I have some concerns about where regional commissioners might evolve. For now, it is a mechanism that we should support, adopt and use to make change. However, as pressure on them grows, the numbers of schools that they supervise increase. Questions will arise about accountability, as others have said. They are potentially, in effect, arms of a phantom regional government. Is it not inevitable that bureaucracies will grow? Who will recruit to those expanding offices? Who will judge their performance and how? Who can guarantee that such new bureaucracies will be responsive to local concerns, as local authorities must be? How will parents and the public hold them to account? I hope that, having used this necessary instrument now—which I support—we will not in a few years’ time find ourselves looking to rein in what we are now creating.

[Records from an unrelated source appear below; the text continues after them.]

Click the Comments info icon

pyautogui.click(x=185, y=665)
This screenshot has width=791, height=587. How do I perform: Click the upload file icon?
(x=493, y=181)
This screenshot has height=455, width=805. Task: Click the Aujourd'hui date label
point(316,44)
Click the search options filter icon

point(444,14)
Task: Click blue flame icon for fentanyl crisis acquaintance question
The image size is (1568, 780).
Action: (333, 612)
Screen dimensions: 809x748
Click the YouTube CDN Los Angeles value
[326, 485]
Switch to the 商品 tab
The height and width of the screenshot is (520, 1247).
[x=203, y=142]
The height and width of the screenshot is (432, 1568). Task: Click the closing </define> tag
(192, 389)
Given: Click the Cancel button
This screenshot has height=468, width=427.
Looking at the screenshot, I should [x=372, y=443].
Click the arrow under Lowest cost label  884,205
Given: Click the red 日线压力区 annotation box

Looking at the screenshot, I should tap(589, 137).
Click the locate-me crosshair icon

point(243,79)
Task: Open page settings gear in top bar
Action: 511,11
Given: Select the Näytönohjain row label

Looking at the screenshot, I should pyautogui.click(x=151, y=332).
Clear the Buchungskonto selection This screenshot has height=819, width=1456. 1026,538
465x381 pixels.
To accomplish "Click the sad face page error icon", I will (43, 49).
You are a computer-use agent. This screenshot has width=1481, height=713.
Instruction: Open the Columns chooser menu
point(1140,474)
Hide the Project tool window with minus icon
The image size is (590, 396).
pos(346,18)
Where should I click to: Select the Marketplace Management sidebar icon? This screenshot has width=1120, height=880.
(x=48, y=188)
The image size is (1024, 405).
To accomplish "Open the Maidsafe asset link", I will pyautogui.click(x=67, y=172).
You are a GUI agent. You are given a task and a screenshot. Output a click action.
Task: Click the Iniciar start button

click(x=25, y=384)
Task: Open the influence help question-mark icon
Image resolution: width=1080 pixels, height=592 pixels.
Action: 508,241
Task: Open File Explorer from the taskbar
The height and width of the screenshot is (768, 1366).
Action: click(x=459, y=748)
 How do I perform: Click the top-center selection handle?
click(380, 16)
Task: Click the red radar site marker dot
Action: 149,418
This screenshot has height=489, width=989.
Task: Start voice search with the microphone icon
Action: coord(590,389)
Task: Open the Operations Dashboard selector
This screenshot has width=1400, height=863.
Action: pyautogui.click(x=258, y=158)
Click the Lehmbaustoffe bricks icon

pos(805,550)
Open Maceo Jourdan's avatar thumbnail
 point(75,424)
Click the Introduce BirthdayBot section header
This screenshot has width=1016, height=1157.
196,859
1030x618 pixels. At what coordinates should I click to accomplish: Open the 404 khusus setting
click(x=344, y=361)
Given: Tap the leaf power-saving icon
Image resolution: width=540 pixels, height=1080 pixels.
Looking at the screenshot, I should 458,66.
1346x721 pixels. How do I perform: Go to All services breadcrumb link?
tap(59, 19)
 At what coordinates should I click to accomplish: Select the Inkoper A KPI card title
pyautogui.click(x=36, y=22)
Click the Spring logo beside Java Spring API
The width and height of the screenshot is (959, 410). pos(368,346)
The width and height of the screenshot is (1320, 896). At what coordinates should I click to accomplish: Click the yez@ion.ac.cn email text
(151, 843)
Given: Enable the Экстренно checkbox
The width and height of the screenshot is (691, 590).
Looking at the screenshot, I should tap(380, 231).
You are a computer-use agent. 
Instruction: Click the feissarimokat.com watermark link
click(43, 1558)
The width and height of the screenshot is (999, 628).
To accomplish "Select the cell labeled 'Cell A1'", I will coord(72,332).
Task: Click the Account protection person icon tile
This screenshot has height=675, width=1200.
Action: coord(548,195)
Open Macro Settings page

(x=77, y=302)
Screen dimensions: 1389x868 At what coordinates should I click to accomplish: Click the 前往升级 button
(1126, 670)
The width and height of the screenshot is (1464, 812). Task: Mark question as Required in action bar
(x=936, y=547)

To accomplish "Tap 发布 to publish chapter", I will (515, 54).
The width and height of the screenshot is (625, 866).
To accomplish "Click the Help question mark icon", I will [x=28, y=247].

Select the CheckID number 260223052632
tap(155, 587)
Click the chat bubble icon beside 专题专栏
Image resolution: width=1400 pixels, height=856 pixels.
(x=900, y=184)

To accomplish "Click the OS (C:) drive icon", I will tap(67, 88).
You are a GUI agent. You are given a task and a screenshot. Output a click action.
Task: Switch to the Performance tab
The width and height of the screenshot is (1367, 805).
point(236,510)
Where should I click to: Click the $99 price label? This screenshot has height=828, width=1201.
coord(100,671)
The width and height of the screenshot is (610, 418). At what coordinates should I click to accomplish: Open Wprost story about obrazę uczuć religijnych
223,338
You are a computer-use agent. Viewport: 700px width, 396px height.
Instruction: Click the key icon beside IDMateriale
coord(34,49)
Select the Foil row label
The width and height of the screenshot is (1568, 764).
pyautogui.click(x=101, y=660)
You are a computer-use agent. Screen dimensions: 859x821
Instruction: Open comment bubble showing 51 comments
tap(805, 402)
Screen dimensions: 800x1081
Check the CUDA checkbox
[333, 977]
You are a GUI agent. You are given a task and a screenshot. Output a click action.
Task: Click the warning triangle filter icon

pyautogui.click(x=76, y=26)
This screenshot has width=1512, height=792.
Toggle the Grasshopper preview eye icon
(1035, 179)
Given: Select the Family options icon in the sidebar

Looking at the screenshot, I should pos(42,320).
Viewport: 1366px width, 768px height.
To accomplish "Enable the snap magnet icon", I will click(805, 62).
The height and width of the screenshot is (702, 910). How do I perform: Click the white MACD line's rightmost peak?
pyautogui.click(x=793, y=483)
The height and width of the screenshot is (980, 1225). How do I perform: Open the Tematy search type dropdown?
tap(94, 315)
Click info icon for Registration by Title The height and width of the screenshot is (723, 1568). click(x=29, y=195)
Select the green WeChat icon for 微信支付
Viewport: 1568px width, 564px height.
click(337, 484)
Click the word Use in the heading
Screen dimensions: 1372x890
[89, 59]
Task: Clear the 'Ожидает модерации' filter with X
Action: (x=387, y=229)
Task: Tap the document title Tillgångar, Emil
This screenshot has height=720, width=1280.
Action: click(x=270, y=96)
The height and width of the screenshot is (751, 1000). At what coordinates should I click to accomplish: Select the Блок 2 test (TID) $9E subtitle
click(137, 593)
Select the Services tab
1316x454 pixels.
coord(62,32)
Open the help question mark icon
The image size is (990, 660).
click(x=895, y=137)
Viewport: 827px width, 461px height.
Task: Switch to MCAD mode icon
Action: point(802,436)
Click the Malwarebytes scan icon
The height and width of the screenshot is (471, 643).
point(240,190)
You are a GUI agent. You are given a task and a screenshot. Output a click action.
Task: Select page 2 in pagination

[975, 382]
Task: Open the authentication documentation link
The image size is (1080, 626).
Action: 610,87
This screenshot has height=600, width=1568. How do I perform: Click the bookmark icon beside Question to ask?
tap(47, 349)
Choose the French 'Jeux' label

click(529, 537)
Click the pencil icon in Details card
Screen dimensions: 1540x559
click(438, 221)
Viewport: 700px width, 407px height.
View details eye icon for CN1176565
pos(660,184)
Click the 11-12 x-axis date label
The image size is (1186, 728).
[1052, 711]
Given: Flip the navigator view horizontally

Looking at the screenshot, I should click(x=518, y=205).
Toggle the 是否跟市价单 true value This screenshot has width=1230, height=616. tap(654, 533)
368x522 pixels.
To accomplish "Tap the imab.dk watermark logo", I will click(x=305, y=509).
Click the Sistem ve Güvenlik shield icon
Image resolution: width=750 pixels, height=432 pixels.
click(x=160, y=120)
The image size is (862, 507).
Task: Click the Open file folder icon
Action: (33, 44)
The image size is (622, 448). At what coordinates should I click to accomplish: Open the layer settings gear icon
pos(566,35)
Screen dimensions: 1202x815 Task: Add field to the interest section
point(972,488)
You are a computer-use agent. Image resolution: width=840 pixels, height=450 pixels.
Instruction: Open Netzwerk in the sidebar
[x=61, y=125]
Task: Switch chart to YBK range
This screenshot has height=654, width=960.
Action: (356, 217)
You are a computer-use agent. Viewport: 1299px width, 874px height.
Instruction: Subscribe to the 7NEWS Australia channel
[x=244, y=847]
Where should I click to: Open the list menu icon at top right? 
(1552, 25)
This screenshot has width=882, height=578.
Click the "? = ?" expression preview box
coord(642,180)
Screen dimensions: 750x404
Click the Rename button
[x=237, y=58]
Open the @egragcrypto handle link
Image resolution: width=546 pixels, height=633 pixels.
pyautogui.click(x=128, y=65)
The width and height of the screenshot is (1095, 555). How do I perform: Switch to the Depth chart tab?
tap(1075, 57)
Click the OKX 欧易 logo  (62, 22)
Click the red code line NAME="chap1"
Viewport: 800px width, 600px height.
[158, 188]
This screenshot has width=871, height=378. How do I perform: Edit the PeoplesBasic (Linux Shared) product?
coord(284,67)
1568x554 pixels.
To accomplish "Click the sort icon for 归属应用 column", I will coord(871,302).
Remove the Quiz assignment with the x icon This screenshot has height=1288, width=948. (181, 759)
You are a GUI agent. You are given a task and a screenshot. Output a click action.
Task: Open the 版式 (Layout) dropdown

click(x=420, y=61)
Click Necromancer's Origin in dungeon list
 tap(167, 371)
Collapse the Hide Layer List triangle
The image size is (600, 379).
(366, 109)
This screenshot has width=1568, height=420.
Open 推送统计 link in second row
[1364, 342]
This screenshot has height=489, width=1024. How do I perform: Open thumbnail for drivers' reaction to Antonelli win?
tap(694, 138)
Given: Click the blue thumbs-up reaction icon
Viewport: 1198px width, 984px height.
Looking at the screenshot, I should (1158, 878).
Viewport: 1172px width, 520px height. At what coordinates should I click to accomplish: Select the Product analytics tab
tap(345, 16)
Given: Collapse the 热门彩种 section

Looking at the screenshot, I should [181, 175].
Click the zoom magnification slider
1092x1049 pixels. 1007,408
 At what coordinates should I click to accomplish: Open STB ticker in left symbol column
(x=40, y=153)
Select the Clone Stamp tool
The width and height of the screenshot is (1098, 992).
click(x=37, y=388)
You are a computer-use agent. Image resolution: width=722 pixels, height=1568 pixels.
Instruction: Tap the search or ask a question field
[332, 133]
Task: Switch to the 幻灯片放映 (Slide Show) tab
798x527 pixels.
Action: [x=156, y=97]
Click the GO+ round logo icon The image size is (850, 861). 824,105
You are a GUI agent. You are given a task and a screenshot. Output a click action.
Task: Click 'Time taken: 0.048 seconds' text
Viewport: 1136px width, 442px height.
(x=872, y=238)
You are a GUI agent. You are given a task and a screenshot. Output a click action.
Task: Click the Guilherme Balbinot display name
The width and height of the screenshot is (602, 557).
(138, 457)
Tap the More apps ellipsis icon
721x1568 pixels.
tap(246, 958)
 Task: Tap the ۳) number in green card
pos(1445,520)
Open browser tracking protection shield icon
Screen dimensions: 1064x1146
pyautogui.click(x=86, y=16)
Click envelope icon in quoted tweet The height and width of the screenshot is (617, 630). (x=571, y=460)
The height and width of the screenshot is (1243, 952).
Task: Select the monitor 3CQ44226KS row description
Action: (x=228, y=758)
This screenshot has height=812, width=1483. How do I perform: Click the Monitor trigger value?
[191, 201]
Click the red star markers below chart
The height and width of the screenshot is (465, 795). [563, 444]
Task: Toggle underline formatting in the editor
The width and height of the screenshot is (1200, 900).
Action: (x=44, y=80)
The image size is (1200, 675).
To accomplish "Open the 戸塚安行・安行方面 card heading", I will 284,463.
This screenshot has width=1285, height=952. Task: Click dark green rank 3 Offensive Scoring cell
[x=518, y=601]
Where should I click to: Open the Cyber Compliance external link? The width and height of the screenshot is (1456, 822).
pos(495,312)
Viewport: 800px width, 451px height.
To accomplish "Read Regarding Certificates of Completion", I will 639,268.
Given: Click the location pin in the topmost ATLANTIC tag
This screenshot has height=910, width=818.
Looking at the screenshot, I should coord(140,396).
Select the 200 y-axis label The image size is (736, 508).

I do not want to encourage noble Lords opposite too much, but I always look at the political aspect. Regional commissioners could be morphed, by a stroke of the pen, into new appointments to the national education service—proposed by Mr Corbyn and controlled from the centre—with very different educational objectives from those of this Government. You cannot change local authority leadership except by the ballot box. You cannot break academies except by legislation but, for regional commissioners, a simple letter of dismissal from an incoming Secretary of State would suffice. I hope that, once he has used this necessary instrument in the years ahead, my noble friend and his colleagues will have a care that they are not creating new future bureaucracies. They might even be petri dishes in which the blob could replicate itself again.

These, however, are wider, long-term reflections, that are not for now; for now, we should address ourselves to the business of supporting the Bill, considering the Bill and, I hope, passing the Bill, so that my noble friend and the Government can continue with the necessary work of bringing improvement to pupils in our schools.